__Data for processing__.

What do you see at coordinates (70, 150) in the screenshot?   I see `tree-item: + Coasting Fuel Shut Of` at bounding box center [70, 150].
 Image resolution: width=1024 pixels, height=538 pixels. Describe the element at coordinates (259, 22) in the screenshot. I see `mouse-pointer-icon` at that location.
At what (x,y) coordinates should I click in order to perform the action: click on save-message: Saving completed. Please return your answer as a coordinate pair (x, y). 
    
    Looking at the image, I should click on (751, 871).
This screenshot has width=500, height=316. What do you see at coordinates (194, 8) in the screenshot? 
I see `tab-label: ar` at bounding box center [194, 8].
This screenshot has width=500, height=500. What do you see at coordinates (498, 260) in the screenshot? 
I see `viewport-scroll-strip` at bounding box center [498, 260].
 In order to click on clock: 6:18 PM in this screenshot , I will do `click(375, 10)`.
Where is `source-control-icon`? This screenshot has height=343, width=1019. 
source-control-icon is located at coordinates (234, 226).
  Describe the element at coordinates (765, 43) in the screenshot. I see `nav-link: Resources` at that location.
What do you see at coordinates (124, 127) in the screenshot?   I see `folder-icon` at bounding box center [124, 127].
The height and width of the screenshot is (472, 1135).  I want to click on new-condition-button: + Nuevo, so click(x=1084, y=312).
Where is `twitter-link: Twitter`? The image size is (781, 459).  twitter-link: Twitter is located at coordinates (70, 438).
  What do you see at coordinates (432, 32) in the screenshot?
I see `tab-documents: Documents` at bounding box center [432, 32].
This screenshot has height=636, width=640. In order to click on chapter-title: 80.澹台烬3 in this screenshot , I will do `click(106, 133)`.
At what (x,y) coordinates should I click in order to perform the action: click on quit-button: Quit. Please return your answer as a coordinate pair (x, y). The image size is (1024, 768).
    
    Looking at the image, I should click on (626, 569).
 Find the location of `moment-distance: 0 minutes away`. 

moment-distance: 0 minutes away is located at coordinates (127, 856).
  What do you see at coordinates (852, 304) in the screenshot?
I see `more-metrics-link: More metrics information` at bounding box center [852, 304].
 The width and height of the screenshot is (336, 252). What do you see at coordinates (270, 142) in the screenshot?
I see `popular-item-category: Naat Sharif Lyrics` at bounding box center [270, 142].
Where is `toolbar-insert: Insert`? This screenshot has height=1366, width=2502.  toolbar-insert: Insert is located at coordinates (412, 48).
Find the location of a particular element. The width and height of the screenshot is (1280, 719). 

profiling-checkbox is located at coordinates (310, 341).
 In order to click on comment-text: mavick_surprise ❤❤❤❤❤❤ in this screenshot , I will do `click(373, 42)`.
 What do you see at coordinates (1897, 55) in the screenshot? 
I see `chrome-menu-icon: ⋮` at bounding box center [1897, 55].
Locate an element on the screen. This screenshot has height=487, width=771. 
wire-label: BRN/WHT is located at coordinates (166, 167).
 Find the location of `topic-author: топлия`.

__Aim of the exercise__. From the line with "Find the location of a" up to and including the line with "center [1897, 55].", reproduce the data with "particular element" changed to "specific element" and nothing else altered.

__Exercise answer__.
Find the location of a specific element. The width and height of the screenshot is (1280, 719). 

profiling-checkbox is located at coordinates (310, 341).
 In order to click on comment-text: mavick_surprise ❤❤❤❤❤❤ in this screenshot , I will do `click(373, 42)`.
 What do you see at coordinates (1897, 55) in the screenshot? 
I see `chrome-menu-icon: ⋮` at bounding box center [1897, 55].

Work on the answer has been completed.